Hitachi Appliances Inc will begin to sell a residential photovoltaic (PV) power generation system consisting of its power conditioner, base and fittings and other company's PV power module under the Hitachi brand Aug 20, 2012.

Hitachi Appliances will deal with three types of modules. Two of them are CIS-based PV battery modules manufactured by Solar Frontier K.K., and the other one is a monocrystalline silicon-based PV battery module manufactured by Suntech Power Japan Corp. It is possible to choose a module according to installation site, roof size and shape, etc.

The CIS-based PV battery modules are the "SFL95-C," whose effective cell conversion efficiency is 14.3% and nominal maximum output power is 95W, and the "SF155-S" with a conversion efficiency of 14.7% and an output power of 155W. The monocrystalline silicon-based PV battery module, "STP195S-24/Adb+," has a conversion efficiency of 17.4% and an output of 195W.

The prices of the SFL95-C, SF155-S and STP195S-24/Adb+ are ¥53,340 (approx US$668), ¥94,400 and ¥122,850, respectively.

For the installation of a module, Hitachi Appliances will use its own construction technique, which uses fittings and a base with rails, to reduce workload and improve external appearance. The warranty periods of the system devices (excluding the display unit) and a module are 10 and 20 years, respectively, under the condition that the PV generation system is installed by a business operator certified by Hitachi and periodically checked.

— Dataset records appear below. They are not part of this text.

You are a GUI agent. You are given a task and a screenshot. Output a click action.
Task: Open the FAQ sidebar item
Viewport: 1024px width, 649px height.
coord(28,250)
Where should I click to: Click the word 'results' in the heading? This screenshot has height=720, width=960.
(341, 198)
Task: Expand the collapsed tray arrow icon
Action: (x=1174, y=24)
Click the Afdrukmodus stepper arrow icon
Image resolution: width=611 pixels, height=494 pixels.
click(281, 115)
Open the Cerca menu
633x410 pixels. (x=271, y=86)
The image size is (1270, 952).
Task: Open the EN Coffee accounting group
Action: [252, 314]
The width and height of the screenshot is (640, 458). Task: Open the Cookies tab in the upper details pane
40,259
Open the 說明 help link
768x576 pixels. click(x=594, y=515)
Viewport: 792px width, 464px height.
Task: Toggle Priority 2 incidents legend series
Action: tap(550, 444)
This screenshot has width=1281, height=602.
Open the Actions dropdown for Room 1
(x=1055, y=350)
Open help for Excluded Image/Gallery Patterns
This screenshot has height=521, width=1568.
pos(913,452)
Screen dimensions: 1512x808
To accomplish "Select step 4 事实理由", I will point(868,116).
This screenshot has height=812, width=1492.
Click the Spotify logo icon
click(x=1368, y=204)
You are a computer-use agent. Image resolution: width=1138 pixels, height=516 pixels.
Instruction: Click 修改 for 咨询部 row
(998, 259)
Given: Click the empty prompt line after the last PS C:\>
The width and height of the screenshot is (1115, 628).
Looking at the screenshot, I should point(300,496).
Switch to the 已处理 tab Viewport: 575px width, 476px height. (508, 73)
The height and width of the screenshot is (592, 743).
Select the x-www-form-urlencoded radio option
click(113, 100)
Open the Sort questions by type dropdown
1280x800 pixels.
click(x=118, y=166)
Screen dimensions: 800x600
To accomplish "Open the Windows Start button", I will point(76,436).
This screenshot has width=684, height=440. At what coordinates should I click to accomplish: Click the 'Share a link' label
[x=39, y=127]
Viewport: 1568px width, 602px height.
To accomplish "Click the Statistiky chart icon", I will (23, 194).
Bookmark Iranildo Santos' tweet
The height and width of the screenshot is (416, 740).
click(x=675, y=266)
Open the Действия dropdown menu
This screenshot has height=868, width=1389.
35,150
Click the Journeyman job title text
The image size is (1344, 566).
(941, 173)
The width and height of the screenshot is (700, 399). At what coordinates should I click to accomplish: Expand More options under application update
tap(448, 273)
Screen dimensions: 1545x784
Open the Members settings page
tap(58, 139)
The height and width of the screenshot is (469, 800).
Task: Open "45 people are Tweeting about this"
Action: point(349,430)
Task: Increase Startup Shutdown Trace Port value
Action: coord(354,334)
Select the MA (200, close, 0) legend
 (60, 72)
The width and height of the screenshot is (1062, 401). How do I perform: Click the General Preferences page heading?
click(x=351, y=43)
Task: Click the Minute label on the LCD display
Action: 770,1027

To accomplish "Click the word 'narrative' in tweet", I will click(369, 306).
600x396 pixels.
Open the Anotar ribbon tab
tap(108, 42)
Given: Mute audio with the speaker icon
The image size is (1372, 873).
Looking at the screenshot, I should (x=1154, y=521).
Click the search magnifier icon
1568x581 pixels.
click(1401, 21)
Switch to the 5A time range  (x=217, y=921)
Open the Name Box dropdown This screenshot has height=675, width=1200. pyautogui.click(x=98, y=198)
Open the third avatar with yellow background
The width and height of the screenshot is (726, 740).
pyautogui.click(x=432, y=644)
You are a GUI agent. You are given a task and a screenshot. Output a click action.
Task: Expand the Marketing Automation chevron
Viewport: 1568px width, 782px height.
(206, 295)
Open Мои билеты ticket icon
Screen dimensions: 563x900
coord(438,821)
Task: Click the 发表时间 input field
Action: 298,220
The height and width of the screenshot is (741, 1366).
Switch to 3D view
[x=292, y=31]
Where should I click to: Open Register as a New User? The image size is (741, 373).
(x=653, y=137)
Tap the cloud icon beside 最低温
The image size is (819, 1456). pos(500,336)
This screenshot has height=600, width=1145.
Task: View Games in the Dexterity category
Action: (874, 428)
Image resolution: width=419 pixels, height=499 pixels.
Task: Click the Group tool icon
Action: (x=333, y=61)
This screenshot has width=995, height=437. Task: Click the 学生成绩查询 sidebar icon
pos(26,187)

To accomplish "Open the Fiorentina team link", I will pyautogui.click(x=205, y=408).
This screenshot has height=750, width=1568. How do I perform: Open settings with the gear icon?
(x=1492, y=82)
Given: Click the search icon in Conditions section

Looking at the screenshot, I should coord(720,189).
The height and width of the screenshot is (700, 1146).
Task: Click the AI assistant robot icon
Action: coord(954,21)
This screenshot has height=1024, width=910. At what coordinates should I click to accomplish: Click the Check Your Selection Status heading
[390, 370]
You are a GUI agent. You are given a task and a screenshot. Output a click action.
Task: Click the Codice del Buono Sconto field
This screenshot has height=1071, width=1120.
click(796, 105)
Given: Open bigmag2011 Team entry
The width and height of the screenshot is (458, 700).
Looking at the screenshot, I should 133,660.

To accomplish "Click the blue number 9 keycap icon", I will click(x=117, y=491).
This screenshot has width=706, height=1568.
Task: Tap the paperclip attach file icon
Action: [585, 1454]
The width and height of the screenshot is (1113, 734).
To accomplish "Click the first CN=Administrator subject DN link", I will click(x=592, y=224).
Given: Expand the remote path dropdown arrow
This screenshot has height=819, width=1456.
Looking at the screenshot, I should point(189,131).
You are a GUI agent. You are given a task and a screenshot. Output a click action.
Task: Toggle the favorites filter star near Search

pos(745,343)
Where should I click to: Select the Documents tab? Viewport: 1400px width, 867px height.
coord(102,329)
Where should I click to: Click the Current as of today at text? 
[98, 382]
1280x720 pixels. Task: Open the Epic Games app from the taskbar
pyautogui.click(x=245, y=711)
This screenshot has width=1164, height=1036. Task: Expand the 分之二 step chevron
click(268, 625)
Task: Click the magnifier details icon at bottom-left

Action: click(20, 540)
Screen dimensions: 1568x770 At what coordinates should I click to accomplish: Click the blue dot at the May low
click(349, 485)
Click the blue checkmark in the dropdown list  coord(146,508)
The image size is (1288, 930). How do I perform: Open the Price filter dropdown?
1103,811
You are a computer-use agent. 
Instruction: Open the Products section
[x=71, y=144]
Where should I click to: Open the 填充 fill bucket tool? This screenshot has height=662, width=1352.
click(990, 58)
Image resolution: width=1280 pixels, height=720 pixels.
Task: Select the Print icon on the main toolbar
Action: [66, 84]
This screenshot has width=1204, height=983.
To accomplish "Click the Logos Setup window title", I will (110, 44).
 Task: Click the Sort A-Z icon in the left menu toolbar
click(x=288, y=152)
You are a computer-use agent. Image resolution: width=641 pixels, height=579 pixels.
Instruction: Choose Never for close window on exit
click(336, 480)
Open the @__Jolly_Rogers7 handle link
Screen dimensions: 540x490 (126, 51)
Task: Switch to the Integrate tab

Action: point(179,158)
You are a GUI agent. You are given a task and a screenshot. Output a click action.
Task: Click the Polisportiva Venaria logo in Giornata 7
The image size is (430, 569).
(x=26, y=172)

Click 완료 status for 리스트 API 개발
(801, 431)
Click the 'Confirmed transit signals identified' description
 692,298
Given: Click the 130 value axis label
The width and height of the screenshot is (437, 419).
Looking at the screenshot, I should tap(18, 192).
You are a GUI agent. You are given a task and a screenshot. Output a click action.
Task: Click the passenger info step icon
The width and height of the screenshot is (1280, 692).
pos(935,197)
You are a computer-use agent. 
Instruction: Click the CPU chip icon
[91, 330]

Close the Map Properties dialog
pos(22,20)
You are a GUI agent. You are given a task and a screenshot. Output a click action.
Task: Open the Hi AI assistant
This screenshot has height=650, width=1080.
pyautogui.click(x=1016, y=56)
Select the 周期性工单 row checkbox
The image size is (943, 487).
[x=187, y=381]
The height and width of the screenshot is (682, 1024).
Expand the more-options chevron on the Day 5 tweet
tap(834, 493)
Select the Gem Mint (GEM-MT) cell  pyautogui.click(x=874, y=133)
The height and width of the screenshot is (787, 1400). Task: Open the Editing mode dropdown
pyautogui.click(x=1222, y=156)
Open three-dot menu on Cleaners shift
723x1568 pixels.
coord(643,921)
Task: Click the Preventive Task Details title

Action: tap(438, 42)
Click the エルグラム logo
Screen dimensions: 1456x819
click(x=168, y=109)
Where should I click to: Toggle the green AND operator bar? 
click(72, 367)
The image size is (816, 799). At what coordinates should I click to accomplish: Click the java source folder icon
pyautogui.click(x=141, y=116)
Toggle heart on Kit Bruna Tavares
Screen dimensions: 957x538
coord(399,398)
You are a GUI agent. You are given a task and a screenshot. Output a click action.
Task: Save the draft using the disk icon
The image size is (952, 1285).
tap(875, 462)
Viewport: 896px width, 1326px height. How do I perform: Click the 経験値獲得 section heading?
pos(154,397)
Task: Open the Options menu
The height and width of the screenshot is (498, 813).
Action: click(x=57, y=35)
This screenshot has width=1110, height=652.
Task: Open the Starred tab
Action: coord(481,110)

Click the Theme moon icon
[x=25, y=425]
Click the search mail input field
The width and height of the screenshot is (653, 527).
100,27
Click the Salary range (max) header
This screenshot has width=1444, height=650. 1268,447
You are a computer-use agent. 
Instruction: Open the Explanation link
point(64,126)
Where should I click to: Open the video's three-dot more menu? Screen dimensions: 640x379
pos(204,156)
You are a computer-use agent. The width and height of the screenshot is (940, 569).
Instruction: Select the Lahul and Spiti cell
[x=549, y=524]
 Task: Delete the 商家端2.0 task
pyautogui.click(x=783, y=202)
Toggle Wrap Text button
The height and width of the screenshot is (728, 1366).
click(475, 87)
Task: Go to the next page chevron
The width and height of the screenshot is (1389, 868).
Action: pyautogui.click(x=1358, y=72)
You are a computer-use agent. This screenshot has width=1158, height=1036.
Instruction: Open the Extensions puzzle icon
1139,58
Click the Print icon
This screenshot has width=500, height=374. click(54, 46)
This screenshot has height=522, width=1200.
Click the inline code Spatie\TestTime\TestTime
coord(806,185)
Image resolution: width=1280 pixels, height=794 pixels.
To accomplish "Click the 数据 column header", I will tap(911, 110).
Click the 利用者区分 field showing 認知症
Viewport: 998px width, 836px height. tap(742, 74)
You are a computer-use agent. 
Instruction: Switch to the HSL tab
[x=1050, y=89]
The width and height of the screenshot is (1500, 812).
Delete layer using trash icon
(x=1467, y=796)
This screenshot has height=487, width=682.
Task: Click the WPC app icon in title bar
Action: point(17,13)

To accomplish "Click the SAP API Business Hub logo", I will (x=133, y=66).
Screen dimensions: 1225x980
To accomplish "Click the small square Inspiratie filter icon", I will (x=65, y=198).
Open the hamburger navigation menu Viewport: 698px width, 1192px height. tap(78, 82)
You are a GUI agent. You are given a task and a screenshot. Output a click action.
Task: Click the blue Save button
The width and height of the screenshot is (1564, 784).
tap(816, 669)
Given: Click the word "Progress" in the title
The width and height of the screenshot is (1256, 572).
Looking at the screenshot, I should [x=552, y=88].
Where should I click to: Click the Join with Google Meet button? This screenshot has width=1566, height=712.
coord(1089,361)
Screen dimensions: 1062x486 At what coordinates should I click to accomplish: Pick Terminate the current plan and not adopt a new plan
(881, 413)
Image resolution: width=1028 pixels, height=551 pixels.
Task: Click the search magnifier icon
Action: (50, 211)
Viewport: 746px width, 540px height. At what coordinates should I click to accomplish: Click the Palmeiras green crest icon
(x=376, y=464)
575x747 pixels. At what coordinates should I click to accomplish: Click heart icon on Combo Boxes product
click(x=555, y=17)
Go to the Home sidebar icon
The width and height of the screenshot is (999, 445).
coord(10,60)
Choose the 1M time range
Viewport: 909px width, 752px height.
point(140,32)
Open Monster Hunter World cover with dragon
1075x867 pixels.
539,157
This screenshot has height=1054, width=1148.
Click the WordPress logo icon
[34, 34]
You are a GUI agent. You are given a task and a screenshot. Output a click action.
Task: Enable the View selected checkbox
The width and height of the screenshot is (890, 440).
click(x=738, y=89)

Two kinds of power conditioners can be combined with the system. Their rated capacities are 4.0kW and 5.5kW. Hitachi Appliances used its own inverter technologies such as for lowering losses associated with electric components and circuits. As a result, both of them have a conversion efficiency of 96%. Also, the company employed the "HI-MPPT (maximum power point tracking)," which operates the PV generation system by seeking for an appropriate timing for the peak of power consumption in response to changes in sunlight.